提供データ:
+++
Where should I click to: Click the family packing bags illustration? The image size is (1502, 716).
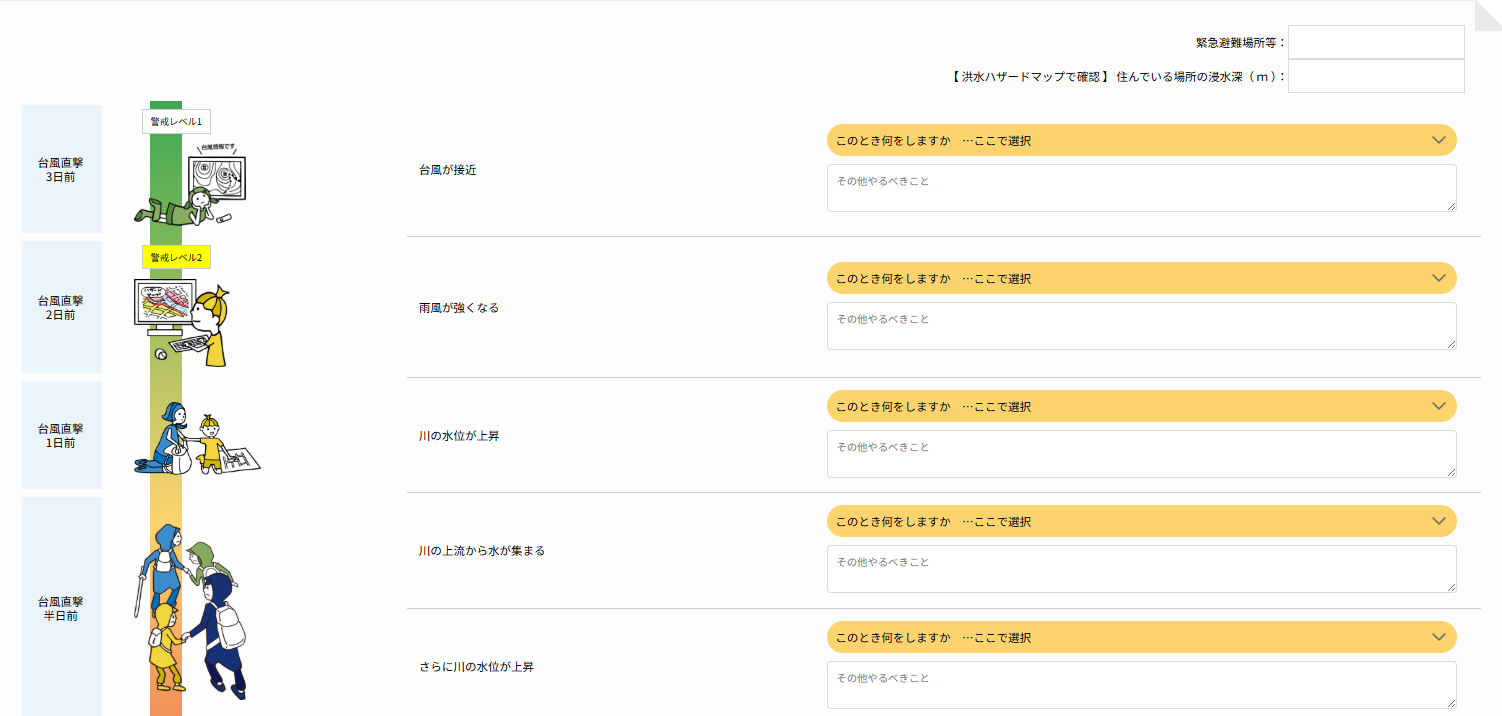pyautogui.click(x=196, y=438)
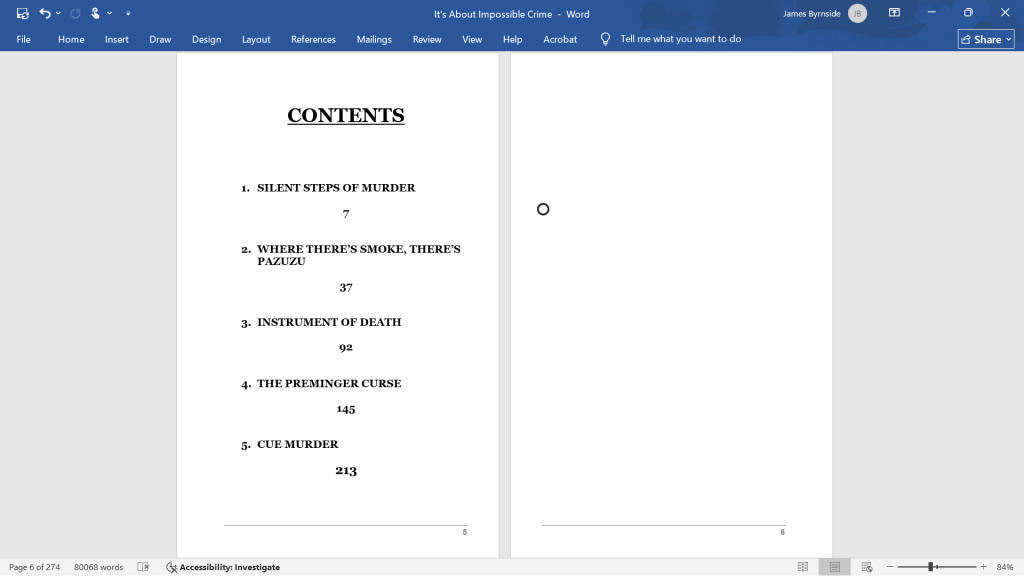
Task: Click the James Byrnside account avatar
Action: [x=857, y=14]
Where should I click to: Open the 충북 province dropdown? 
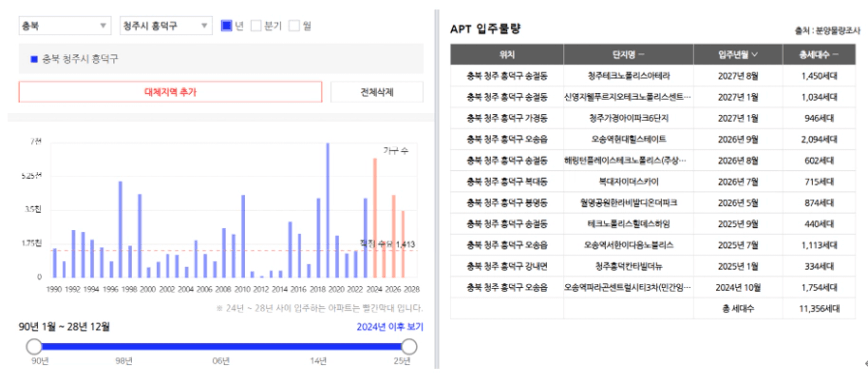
+++
課題の目的: 上の記録のうち、文字列「Where」を含む行の数を数え、その数だけを答えよ。大文字と小文字は区別すること。

想定される解答: 2